DevOps – Convergence for Software Development
DevOps seems all the rage these days, but what exactly is it? Based on the name, Dev-Ops is Development combined with Operations. Fundamentally this is a great idea. The driving force is to incorporate feedback from operations, those that will be running, administering and possibly using the application with development, those creating the application. By combining the two the final solution becomes better.
The enabling technology of this combination is Agile. Not necessarily required but certainly a key enabler. I’m certain all of you Scrum masters out there know far more about this subject than I, but our purpose today is a high level overview. Agile is a methodology for development. Not just SW development, although that’s where it’s most common, but pretty much any kind of development cycle. In a traditional “waterfall” model a project is defined, the goals set and the functionality mapped out. There is a period of coding or creation and then there might be a beta or trial and finally in one big waterfall the product is released.
The Agile process is different. The idea is to break a project into as many smaller parts as are practical. A fundamental building block size is set and then a series of “sprints” are undertaken. With Agile the goal is to get a functional product out as quickly as possible, even if it’s not complete. The build process becomes more iterative with continuous improvement on the base model. This allows feedback throughout the process. Instead of a fully developed, fully featured product being born a fledgling is born and it evolves through a series of sprints. Perhaps oversimplified but you should get the basic idea.

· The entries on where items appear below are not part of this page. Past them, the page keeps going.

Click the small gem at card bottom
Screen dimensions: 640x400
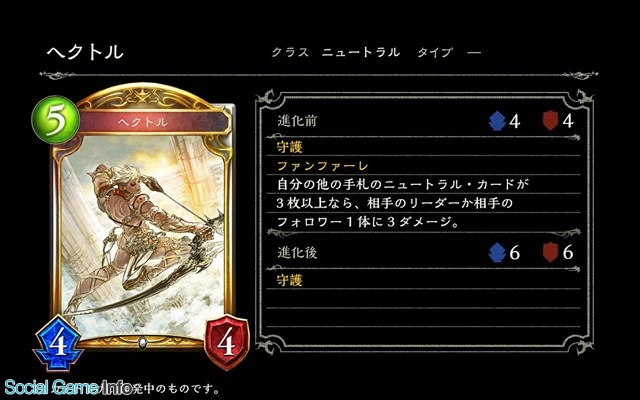pyautogui.click(x=142, y=343)
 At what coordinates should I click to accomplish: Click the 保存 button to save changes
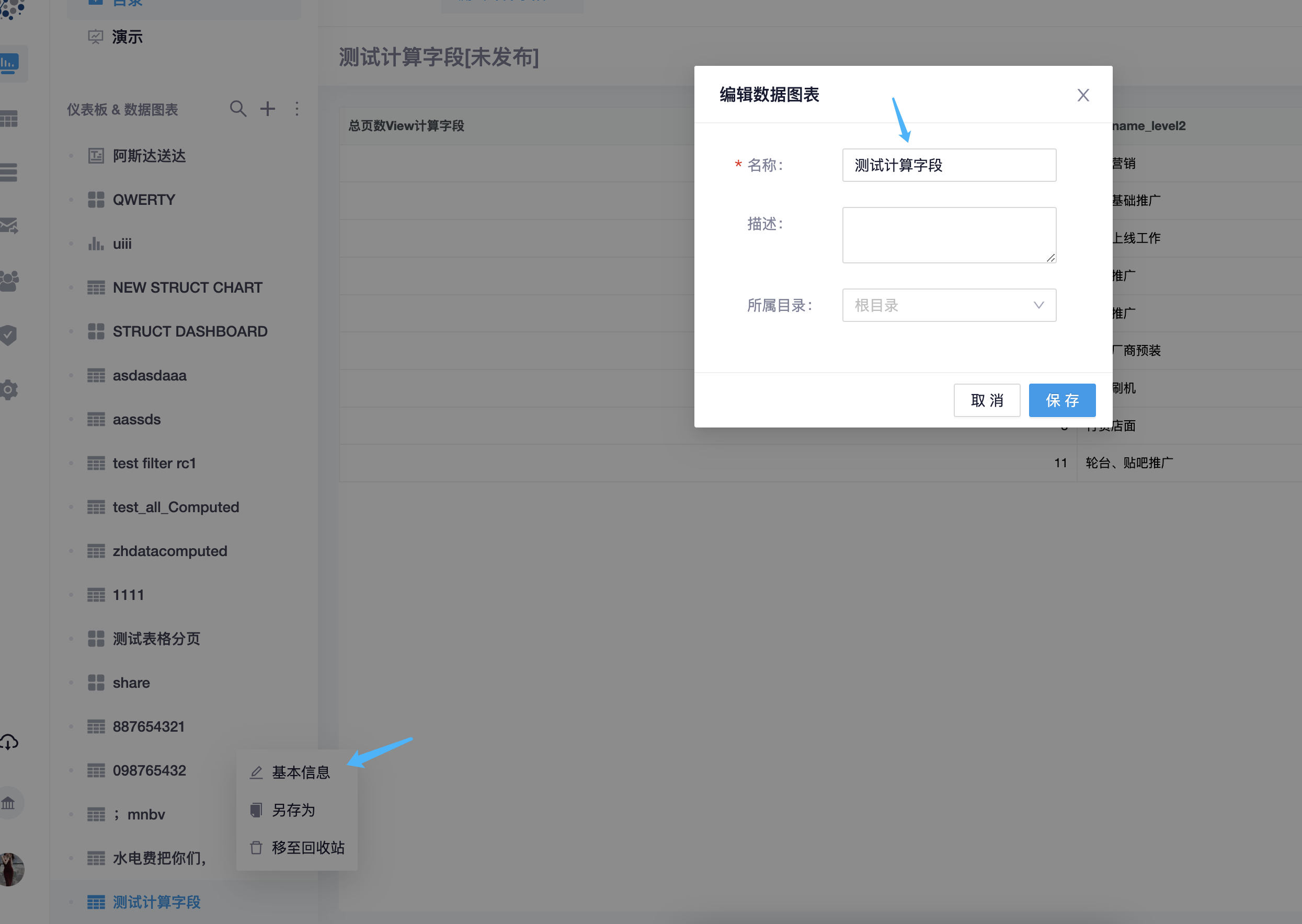pos(1062,400)
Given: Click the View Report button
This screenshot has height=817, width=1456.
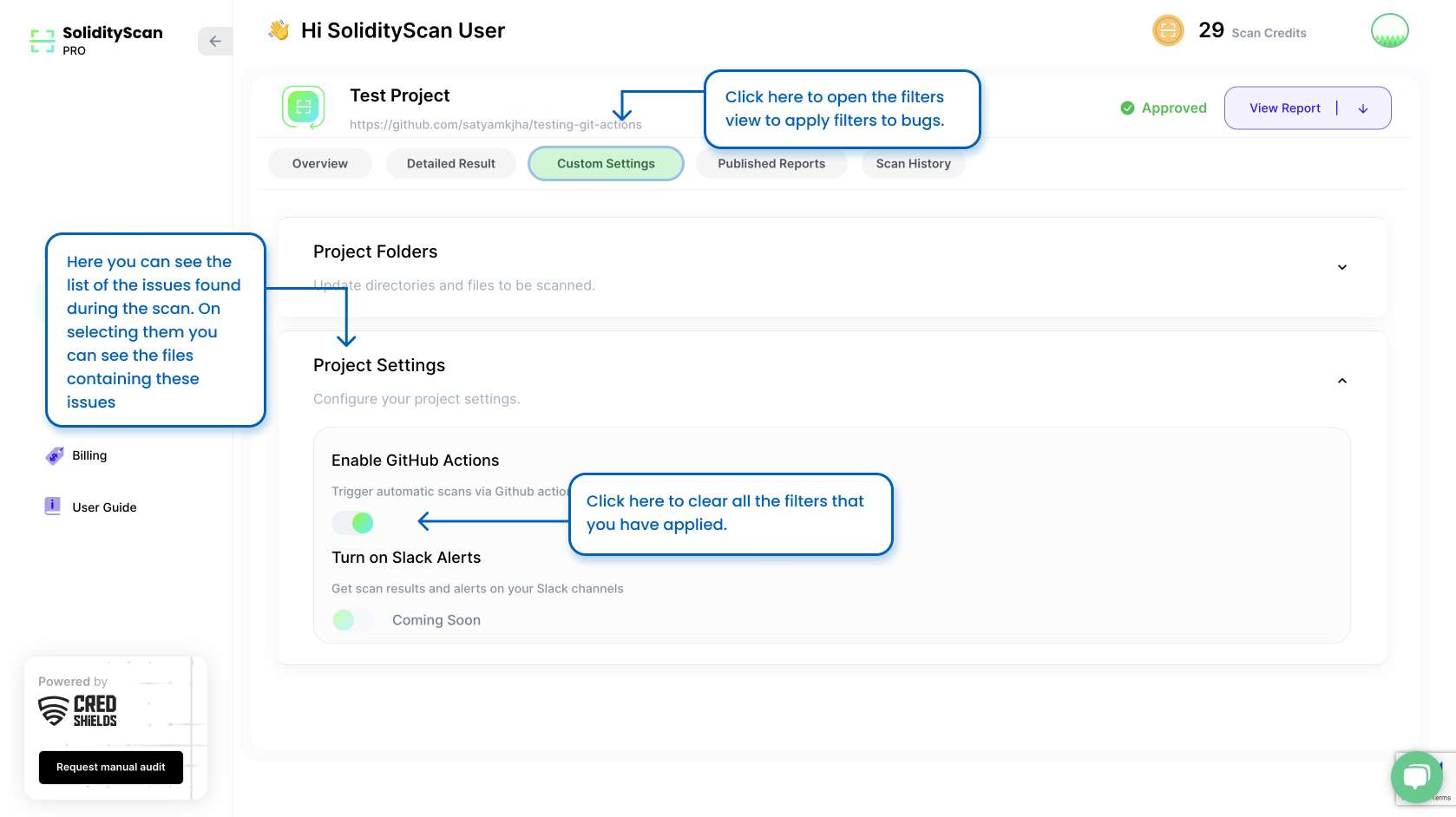Looking at the screenshot, I should click(x=1284, y=108).
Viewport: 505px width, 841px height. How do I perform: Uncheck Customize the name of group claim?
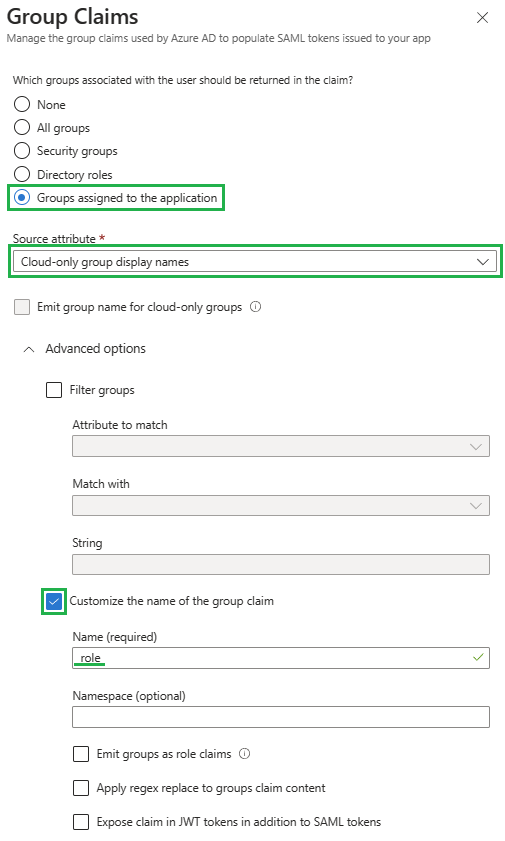click(54, 601)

One key difference of this approach is that it not only incorporates but it encourages feedback during the entire development process. That’s one of the reasons the gile process is so helpful in a devops environment. Development and Operations become two elements with the same goal, to improve development and streamline operations.
Agile processes have far greater and broader capabilities but DevOps is an excellent example. It has some notable advantages and perhaps a few disadvantages. Based on its adoption rate the good must outweigh the bad by a reasonable margin. The iterative process must certainly lead to a better product. Better end user feedback leads to a superior user experience and the early use of the application/product lead to fewer bugs when the product is ultimately completed. The disadvantage would be the “in between” period of development. It can be difficult to provide a sufficiently feature rich version, early in the cycle… enough to encourage the usage required to facilitate the iterative improvement and problem resolution.
Still, overall the benefits of Agile and DevOps are significant, allowing for far more efficient and adaptive technology development. DevOps is a convergence of previously separate concepts and convergence is the one of the key driving forces in IT today.